Des nanostructures dans les hautes dilutions/dynamisations homéopathiques

Jean-Louis Demangeat nous propose ci-dessous un article totalement novateur sur le rôle crucial de la dynamisation dans la formation et l’évolution des nanostructures présentes dans les remèdes homéopathiques. Il rappelle que des nanoparticules ont déjà été mises en évidence dans certaines dilutions homéopathiques par différentes équipes. Il nous explique ensuite que le passage d’une nature moléculaire à basse dilution à une nature nanoparticulaire à haute dilution peut permettre d’expliquer une différence d’activité des remèdes en fonction de leur hauteur de dilution ; c’est à dire à une action type ligand-récepteur à basse dilution et une action plus globale (psychique, cérébrale, immunitaire, hormonale, stress response network…) à haute dilution avec parfois des oscillations d’activités de type périodique. Ce dernier phénomène pourrait expliquer l’inversion d’action, en fonction de la hauteur de dilution, qu’on appelle hormesis en toxicologie. Ces nanostructures ne sont observées ni dans les basses dilutions ni en l’absence de dynamisation. Les nanoparticules, d’une manière générale, ont des actions biologiques particulières comme le franchissement de membranes, la stimulation de systèmes endocrines ou immunitaires et peuvent, dans certains cas, être retrouvées dans le cerveau après un transit le long des nerfs.

http://crimsonpublishers.com/acam/pdf/ACAM.000534.pdf

Le système olfactif pourrait-il être la cible des médicaments homéopathiques se comportant comme des nanomédicaments ?

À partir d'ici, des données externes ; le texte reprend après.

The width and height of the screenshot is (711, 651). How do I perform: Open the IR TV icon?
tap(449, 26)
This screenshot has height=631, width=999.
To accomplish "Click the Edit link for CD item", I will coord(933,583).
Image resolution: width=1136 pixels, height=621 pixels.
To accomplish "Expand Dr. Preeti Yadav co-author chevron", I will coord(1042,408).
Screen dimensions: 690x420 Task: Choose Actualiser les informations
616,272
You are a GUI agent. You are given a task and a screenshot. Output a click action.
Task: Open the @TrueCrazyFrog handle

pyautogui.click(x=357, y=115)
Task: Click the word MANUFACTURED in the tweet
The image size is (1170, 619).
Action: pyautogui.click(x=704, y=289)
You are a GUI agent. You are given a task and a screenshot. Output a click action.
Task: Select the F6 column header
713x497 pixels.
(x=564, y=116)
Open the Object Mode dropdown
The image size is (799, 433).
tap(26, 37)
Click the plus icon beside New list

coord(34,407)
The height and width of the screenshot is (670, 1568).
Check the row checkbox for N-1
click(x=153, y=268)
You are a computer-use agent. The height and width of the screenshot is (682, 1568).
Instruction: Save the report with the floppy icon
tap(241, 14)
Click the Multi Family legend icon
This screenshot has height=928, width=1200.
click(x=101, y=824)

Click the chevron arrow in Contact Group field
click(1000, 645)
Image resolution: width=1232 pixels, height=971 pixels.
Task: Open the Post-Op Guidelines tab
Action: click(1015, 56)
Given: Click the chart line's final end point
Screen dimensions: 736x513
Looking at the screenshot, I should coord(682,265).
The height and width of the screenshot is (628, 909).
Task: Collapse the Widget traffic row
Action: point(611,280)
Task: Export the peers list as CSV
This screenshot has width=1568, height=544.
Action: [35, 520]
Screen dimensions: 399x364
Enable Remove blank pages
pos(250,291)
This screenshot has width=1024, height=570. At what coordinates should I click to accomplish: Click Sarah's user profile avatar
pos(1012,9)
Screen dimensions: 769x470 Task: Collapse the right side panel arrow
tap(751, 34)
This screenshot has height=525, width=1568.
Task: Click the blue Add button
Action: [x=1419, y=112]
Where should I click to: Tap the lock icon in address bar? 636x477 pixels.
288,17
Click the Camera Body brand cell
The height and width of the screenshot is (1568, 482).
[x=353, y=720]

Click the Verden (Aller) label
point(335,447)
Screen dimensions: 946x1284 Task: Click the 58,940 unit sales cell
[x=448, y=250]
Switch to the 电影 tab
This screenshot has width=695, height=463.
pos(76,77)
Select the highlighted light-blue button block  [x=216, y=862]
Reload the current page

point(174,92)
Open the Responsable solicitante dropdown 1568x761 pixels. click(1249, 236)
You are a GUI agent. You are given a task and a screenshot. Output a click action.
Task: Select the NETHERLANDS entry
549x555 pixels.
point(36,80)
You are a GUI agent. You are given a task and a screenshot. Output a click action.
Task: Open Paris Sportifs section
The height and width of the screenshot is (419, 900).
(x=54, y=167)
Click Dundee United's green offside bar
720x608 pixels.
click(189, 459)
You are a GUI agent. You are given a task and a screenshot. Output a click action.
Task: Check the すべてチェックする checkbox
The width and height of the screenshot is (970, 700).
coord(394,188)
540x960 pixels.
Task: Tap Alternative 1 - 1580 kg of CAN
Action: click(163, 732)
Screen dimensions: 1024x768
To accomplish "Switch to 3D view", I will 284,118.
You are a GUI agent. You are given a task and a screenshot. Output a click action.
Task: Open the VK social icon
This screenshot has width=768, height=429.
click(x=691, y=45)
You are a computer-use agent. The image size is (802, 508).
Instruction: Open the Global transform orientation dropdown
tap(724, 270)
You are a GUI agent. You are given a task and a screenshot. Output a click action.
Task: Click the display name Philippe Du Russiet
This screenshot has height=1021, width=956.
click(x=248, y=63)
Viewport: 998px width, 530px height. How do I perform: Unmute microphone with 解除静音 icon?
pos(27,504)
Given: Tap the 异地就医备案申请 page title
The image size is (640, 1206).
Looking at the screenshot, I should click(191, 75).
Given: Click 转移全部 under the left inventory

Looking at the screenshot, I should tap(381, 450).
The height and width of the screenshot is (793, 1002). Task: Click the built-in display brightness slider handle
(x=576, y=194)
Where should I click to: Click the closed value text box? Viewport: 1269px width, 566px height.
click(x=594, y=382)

Cet article nous invite à nous intéresser à l’extrême sensibilité du système olfactif, liée à ses nombreux récepteurs olfactifs situés à la fois dans la cavité nasale mais aussi sur tous les organes, avec des fonctions autres que la reconnaissance d’une odeur. La présence d’un tissu lymphoïde dans la paroi nasale peut générer une réponse immune systémique, forte et durable. Les nanoparticules peuvent directement accéder au cerveau soit en franchissant la barrière hémato-encéphalique soit en remontant le long des nerfs comme le nerf olfactif ou le nerf trijumeau. Le système olfactif devient donc une cible potentielle pour les remèdes homéopathiques en raison des molécules odorantes qui les composent et/ou des nanostructures présentes dans les hautes dilutions. Il permet d’expliquer une action locale (récepteurs olfactifs ectopiques), immunitaire (NALT), psychique (accès direct au cerveau), hormonal (sensibilité des récepteurs hormonaux aux molécules odorantes et possibilité d’un accès direct à l’hypothalamus).